Walter Davis of the United States has since achieved a mark of 17.62m, but the brightly topped Briton remains unchallenged at the summit of the European rankings - 19cm clear of the Belarus athlete Dmitriy Valyukevich.

Gold in Madrid would appear to be beckoning Idowu - particularly as the Swede Christian Olsson, the reigning Olympic, world and European champion, is resting an injured ankle this winter. Not that a medal would fill the void that opened up for the 25-year-old in Athens.

"Nah, it won't make up for that," he reflected. "The only thing that will make up for that is me going to Beijing and rectifying the mistakes I made in 2004."

Nevertheless, a European indoor title would be a first international championship success for the richly talented if occasionally erratic successor to Jonathan Edwards as Britain's standard-bearer in the triple jump. With his hair dyed in the red and white of the St George flag, Idowu came tantalising close to claiming Commonwealth gold ahead of Edwards in Manchester three years ago. He led the final with a mighty second-round jump of 17.68m, only to be relegated to the silver-medal position when Edwards uncorked a 17.86m in the last round.

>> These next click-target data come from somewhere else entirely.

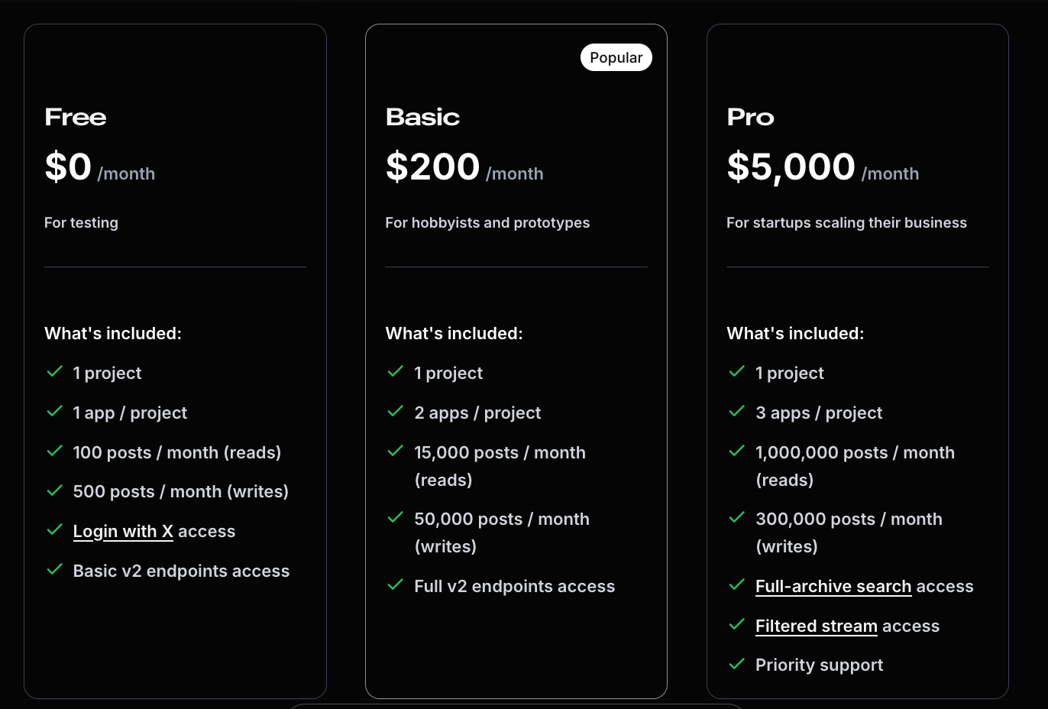Viewport: 1048px width, 709px height.
Task: Click checkmark beside 2 apps / project
Action: point(395,412)
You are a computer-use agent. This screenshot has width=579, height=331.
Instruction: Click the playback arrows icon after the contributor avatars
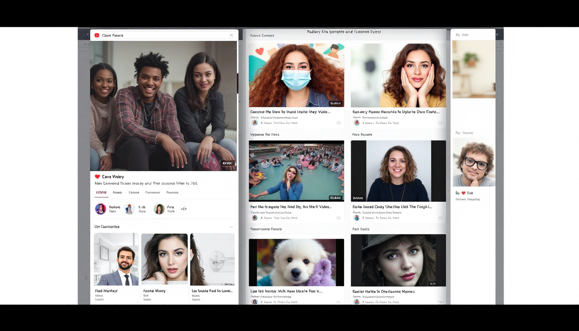point(184,209)
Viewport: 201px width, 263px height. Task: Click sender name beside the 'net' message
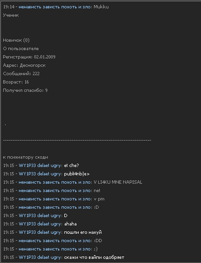(55, 191)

Now, with his former rival scrutinising from the BBC television commentary box, Idowu is attempting to match the footsteps of the man who hopped, stepped and jumped to Commonwealth, European, world and Olympic gold - and to a trio of world records. The distance Idowu jumped in Sheffield was bettered by Edwards in indoor competition on just four occasions. And in Madrid he hopes not just to match the one title that Edwards secured in his career on the boards - at the 1998 European Indoor Champion-ships in Valencia - but also to eclipse the UK indoor record held by the Gateshead Harrier: 17.64m.

Longer-term, as well as his golden goal for Beijing, Idowu is aiming to follow Edwards over the 18m barrier. "I believe I can jump far," he said. "Me and my coach, John Herbert, are working towards that."

It happens to be 10 years now since Edwards ventured beyond 18m, jumping first 18.16m, then 18.29m at the 1995 World Championships in Gothenburg. "I can't remember exactly where I was when he did it," Idowu confessed. "I was still a schoolboy in Bethnal Green at the time.

"I do remember going down to the track in Mile End the next day and measuring out 18.29m - just to see how far it was. I remember thinking, 'Yeah, that's not too bad. If I increase a metre a year, I can get that. All I need to do is hop about 6m, step about 6m, and jump about 6m...' "

After the anguish of crashing out in Athens, it was good to see the man with the gold hair and the golden triple-jump potential break down with a hearty laughing fit.